The United States enacted a tax reform in 2010 known as the Foreign Account Tax Compliance Act (FATCA), which will impose an extensive third-party monitoring and disclosure regime on financial institutions around the world in an effort to “smoke out” American tax cheats and expose their undeclared foreign assets to the U.S. Internal Revenue Service (IRS). The flow of information from Canadian financial institutions directly to the IRS that is required by FATCA would violate a number of laws in Canada. Accordingly, the United States has requested changes to these laws. The Canadian government now seeks to accommodate these requests in the form of an “intergovernmental agreement” (IGA) with the United States, which will be enacted into law as the Canada–United States Enhanced Tax Information Exchange Agreement Implementation Act (the Implementation Act) pursuant to a proposal released for comment by the Department of Finance. The Department of Finance invited public comments on these documents. We examined the proposed Implementation Act and the IGA and we find that they raise a number of serious issues ranging from likely constitutional violations to violations of international law. We submit these comments in the hope that they will help lawmakers and the public understand that FATCA, while intended to catch tax evaders, is poised instead to impose serious and unjustified harms on people who live around the world as non-resident U.S. citizens and green card holders, as well as their family members and business associates.I know that some of my good friends and colleagues view FATCA as a net positive step toward a much-needed global automatic information sharing regime, and some have not understood my reasons for caution. I hope that this submission will help explain some of these reasons.

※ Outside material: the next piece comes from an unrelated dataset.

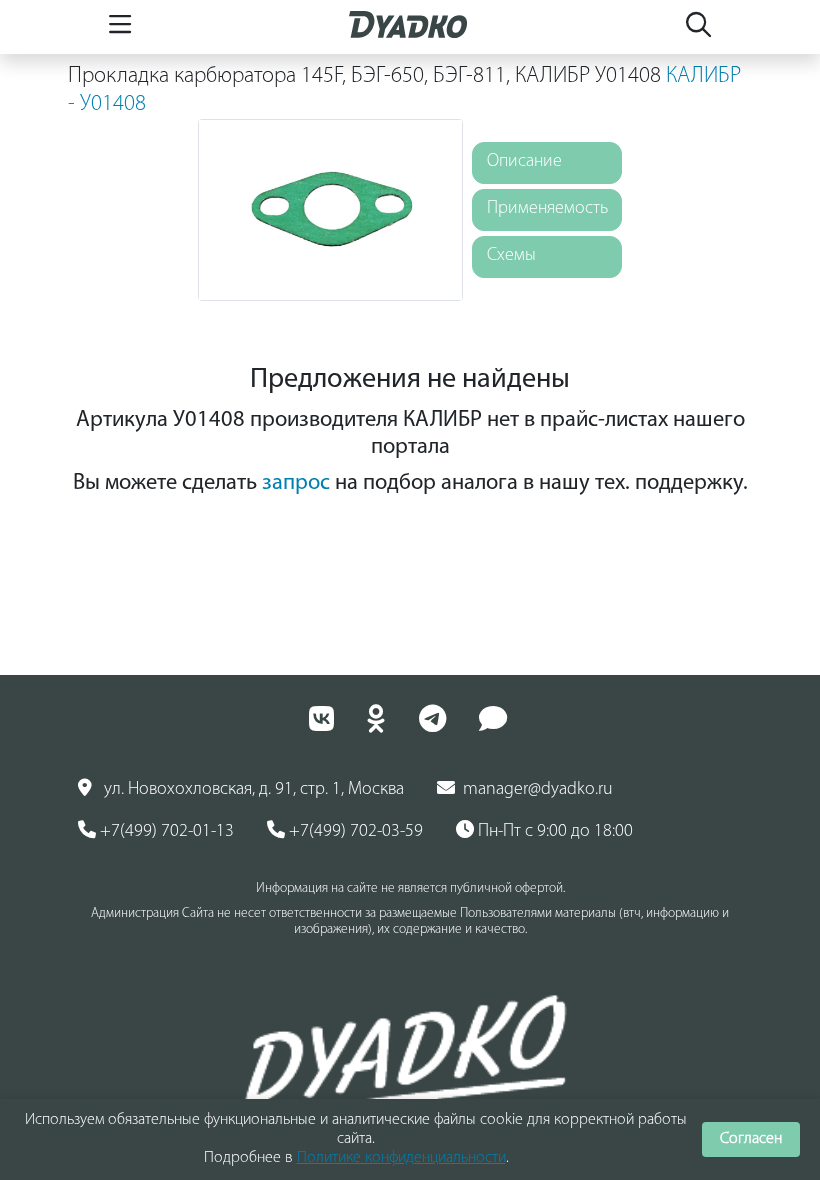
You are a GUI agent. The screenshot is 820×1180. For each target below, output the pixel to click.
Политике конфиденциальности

I want to add that in my view, the Department of Finance unnecessarily inhibited public debate on the impact of the proposed legislation by setting an arbitrarily short period for comments. The agreement itself is complex and must be analyzed in the context of the underlying U.S. law and regulations as well as the more than twenty agreements the U.S. has signed to implement FATCA with other countries. In the little more than one month’s time that the Department of Finance allotted for public comment, these thousands of pages of applicable law and regulations have been augmented by several hundred new pages of guidance from the United States tax authorities, and will be further augmented when the Canada Revenue Agency (CRA) publicly releases its own guidance for Canadian financial institutions.
In restricting the time for Canadian tax practitioners and policy observers to review this lengthy, complex, and fundamentally global regime, the Department of Finance has deprived itself of the opportunity to receive more meaningful and thorough consideration of the many policy and practical issues involved in implementing FATCA in Canada. I hope that the Finance Department will extend its time to receive comments, especially if and when further guidance is issued.